An overnight PSG followed by an MSLT can exclude other causes of excessive daytime sleepiness (EDS), especially sleep apnea, and can provide information about EDS by measuring sleep latency and sleep-onset rapid eye movement periods (SOREMPs). The overnight PSG findings typically are normal in narcolepsy, though they may show sleep fragmentation. All central nervous system (CNS) stimulants and sedative-hypnotics should be discontinued 2 weeks before the PSG and MSLT.

The MSLT involves 5 opportunities to nap at 2-hour intervals over the day. More than 2 SOREMPs and a mean sleep latency of less than 8 minutes strongly suggest narcolepsy. These findings are not completely specific and also can be seen in patients with severe sleep deprivation, delayed sleep phase disorder, or severe sleep apnea. For these reasons, a PSG of the previous night is necessary for interpretation of the MSLT; MSLT cannot be used alone to confirm or rule out narcolepsy.

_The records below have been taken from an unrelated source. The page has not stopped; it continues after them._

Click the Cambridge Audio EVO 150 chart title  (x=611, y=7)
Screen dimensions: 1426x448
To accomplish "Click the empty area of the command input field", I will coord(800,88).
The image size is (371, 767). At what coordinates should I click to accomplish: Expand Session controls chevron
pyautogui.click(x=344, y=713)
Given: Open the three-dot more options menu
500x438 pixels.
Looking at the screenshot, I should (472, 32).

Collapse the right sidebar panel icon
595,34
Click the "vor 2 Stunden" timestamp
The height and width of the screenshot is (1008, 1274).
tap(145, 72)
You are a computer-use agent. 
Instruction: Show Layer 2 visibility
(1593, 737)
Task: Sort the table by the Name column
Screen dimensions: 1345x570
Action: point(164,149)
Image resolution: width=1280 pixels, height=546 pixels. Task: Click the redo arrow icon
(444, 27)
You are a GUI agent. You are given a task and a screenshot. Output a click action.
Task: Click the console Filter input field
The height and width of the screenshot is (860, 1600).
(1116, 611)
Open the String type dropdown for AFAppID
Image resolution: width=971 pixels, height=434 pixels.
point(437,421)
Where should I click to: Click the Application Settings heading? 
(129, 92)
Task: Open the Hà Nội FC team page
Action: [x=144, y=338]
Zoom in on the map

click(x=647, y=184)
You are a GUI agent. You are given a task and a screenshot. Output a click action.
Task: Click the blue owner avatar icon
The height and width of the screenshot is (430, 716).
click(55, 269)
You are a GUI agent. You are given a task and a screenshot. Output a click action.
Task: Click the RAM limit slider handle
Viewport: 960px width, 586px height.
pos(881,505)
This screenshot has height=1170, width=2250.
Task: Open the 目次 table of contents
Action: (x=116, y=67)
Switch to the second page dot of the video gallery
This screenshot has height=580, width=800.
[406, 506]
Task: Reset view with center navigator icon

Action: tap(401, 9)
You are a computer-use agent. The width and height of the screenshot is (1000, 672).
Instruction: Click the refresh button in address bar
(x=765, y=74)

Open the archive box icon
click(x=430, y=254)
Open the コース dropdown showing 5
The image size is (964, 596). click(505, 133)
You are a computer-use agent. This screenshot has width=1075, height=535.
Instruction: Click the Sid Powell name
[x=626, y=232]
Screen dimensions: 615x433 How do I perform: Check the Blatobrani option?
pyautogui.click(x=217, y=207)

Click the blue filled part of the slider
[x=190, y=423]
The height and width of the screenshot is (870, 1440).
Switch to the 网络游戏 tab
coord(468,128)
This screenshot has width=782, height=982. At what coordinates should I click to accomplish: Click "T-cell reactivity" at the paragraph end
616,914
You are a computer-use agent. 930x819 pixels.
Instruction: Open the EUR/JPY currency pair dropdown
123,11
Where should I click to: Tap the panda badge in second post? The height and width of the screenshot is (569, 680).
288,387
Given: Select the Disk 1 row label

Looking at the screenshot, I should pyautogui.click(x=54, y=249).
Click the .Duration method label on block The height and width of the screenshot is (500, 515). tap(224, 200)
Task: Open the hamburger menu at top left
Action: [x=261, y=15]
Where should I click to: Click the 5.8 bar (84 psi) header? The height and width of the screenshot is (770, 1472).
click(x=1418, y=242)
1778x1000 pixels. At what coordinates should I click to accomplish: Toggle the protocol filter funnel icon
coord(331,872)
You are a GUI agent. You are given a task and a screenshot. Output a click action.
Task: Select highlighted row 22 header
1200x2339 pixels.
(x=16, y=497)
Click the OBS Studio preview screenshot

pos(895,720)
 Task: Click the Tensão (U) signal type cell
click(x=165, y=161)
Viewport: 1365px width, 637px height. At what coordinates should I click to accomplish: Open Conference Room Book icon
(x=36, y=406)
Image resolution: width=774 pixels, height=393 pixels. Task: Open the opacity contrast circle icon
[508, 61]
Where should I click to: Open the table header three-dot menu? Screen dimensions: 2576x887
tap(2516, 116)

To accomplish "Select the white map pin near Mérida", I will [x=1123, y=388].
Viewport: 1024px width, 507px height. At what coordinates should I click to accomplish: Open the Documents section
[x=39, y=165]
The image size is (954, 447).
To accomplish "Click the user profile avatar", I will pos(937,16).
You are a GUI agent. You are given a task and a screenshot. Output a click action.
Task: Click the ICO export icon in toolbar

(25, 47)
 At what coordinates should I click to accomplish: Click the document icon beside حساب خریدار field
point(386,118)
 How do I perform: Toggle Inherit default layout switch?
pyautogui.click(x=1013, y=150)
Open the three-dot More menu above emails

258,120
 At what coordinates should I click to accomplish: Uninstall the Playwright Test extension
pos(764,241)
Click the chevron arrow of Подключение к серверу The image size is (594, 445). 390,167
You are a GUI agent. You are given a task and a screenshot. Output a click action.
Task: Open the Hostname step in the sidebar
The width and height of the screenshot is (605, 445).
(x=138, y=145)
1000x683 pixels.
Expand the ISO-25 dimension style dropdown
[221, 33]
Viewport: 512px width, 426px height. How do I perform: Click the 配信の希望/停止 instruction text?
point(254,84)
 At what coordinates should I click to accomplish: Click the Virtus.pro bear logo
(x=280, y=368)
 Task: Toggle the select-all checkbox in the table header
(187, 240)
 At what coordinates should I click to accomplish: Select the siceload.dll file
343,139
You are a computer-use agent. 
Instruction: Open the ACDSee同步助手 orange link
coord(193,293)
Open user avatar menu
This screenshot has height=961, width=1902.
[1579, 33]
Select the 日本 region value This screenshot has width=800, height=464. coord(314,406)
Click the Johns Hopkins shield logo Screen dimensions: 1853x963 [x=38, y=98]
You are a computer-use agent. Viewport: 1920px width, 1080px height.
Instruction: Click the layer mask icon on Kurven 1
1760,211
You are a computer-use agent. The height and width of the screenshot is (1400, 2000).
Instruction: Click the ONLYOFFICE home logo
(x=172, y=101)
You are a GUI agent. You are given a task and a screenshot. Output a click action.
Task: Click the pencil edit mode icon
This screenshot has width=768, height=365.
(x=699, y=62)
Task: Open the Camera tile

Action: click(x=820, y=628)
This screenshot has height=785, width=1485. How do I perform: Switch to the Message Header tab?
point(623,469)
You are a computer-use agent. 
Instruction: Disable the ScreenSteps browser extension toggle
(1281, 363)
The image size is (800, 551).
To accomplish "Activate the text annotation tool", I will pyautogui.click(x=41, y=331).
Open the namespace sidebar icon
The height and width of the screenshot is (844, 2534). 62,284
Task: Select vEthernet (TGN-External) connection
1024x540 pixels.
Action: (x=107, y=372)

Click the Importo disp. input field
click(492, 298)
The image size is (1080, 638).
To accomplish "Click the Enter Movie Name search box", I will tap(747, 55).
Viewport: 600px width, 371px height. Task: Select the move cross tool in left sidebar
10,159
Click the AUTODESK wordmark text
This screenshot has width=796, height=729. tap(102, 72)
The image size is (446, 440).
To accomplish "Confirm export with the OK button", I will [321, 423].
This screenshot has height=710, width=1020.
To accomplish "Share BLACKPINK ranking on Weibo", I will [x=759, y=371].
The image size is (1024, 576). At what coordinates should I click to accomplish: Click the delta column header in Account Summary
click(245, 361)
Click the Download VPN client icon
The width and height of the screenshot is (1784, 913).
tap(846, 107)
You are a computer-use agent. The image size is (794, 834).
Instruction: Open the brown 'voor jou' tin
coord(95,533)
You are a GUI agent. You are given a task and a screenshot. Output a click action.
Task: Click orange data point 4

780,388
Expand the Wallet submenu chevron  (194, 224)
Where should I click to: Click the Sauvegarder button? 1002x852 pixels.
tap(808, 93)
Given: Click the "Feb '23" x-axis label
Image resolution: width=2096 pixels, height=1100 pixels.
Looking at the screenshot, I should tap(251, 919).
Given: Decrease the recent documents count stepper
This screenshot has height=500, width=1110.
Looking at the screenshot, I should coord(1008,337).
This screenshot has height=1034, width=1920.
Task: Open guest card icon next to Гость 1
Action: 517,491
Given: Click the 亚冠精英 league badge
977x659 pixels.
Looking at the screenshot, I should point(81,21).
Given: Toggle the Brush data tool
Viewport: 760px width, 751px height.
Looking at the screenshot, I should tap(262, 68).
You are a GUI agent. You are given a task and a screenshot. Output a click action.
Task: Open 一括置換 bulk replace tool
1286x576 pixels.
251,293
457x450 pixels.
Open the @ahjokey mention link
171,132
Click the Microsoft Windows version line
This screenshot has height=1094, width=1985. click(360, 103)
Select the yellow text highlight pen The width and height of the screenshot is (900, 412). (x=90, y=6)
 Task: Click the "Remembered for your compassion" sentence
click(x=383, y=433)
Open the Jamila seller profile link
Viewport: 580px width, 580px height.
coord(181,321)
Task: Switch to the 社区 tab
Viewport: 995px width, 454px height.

Diagnosing narcolepsy in children presents numerous difficulties. One study found that 85% of children with narcolepsy also suffered from sleep-disordered breathing. Serial MSLTs may be required, and usually multiple confounding factors are involved (eg, increased alertness in the novel environment of the sleep laboratory). Furthermore, normative MSLT values for children have not been established.